It is recalled that during hot-dip coating of a steel strip, the running strip passes into a pan containing the coating metal or metal alloy, maintained in the liquid state. The coating is deposited on the strip which then emerges from the bath, and passes through a device controlling the thickness of the coating and contributing to its solidification, generally formed by nozzles projecting gas onto the surface of the coating. Before its penetration into the bath, the strip is heated up with an annealing oven and then cooled to a temperature close to the temperature of the bath in order to generate optimum adherence conditions between the strip and the coating.
During the crossing of the bath, within the bath, formation of oxides and intermetallic precipitates occurs, essentially based on Zn and Fe in the case of a galvanization bath, containing liquid zinc which will be considered in a preferential manner in the following of the description, without its being an exclusive application of the invention. These precipitates are called “dross”. Certain dross have a higher density than that of the bath, and decant at the bottom of the pan without interfering with the galvanization process. Others, on the other hand, have a lower density than that of the bath and float at its surface. They may be incorporated to the coating of the strip, and therefore may generate defects therein. These low density dross, which will be the only ones considered in the following of the text, should therefore be as far away as possible from the area where the strip enters the bath (if this entrance is carried out in the open air, which is not always the case) and from the area where the strip exits out of the bath, and be removed from the pan gradually as they are formed.
For this purpose, most conventionally, an operator standing near the pan pushes, with a tool, the dross towards a container located away from the entrance and exit areas of the strip, this container then being extracted from the pan and emptied by means of an automated system or not. In other cases, the operator pushes the dross towards an area of the pan where a device such as a robot discharges them towards a container outside the pan, in which they are collected.
This operation is uncomfortable and potentially dangerous for the operator, since he/she has to stand in close proximity to a bath of hot liquid metal, with the inconveniences and risks related to the heat and to the possibility of projections of the liquid metal. Moreover the system for controlling the coating thickness deposited on the strip, consists of blowing nozzles, and may use inert gases such as nitrogen in order to limit oxidation of the coating. The use of these inert gases is also a source of risks for the operator, because of the lack of oxygen in the atmosphere around the pan which this involves.
Further, this operation for cleaning the dross imposes a limit on the running speed of the strip, since high speed promotes production of dross, for which the operator and the robot should have time for their removal.
Also, the higher the speed of the strip, the more the nozzles for controlling the coating thickness have to project a substantial amount of gas for maintaining the coating thickness constant. This has the effect of increasing the ambient temperature around the bath, since the blowing gas conveys heat from the strip and the bath towards the working area of the operators.
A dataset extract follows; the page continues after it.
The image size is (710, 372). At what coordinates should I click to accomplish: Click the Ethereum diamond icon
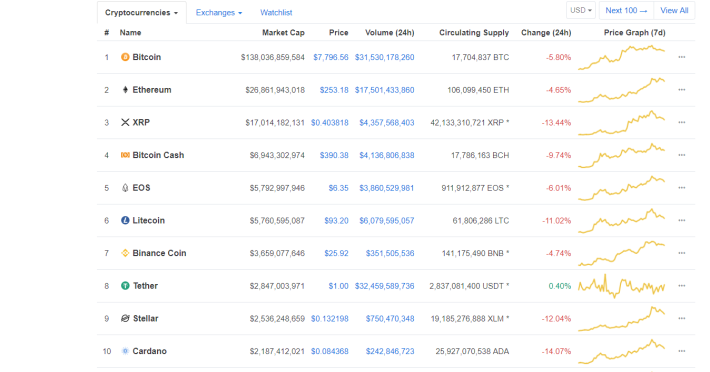coord(125,90)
Finally, in order to limit the thermal energy losses related to the heating of the bath, it is contemplated that certain new coating facilities are entirely encased. It would therefore be necessary, in this case, to limit external interventions and notably that of an operator for removing dross, in order to avoid too frequent removals of covers of the facility.
There is therefore a need for increasing the safety, the rapidity and the efficiency for removing the dross as compared with this conventional technique, without however radically changing the actual galvanization method and the general design of the facility which applies it.
A solution devised by certain steelmakers has been to at least essentially replace human intervention for bringing the dross into the action area of the robot, with the action of electromagnetic devices. By means of sliding fields generated by inductors such as linear motors, electromagnetic forces, to which the metal or liquid metal alloy are sensitive (so-called “magnetomotive forces”), causes displacement of the metal or liquid metal alloy which carries away the dross into the area of the pan where the robot is active, by generating a dross recirculation path for leading them into said area. Such devices are for example described in documents JP-A-10-053850, JP-A-54-33234, JP-A-2005-068545, JP-11-006046.
JP-A-54-33234, for example, teaches that inductors with a sliding field should be positioned all around the strip in its area for exiting the pan, the sliding fields bringing the dross into the corner of the pan where a conveyor belt is found, which removes the dross out of the pan into a container which collects them. In its case, entering the strip into the galvanization bath is performed, as this is often the case, inside a tube immersed in the bath and connected upstream to the annealing oven, and the dross which have decanted at the surface of the bath, cannot come into contact with the surface of the strip in this area. It is therefore sufficient to place inductors in the surroundings of the area where the strip exits.
JP-A-10-053850 teaches that screens should be positioned parallel to the strip in its entrance area in the pan, and inductors with a sliding field should be positioned in the vicinity of the two ends of each screen. The thereby generated magnetic fields give the possibility of attracting the dross out of the area comprised between the screens and including the strip.
In the case when there is no robot, such devices anyway make the work of the operator easier, who has only to act in the area of the pan, the surface of which is relatively limited.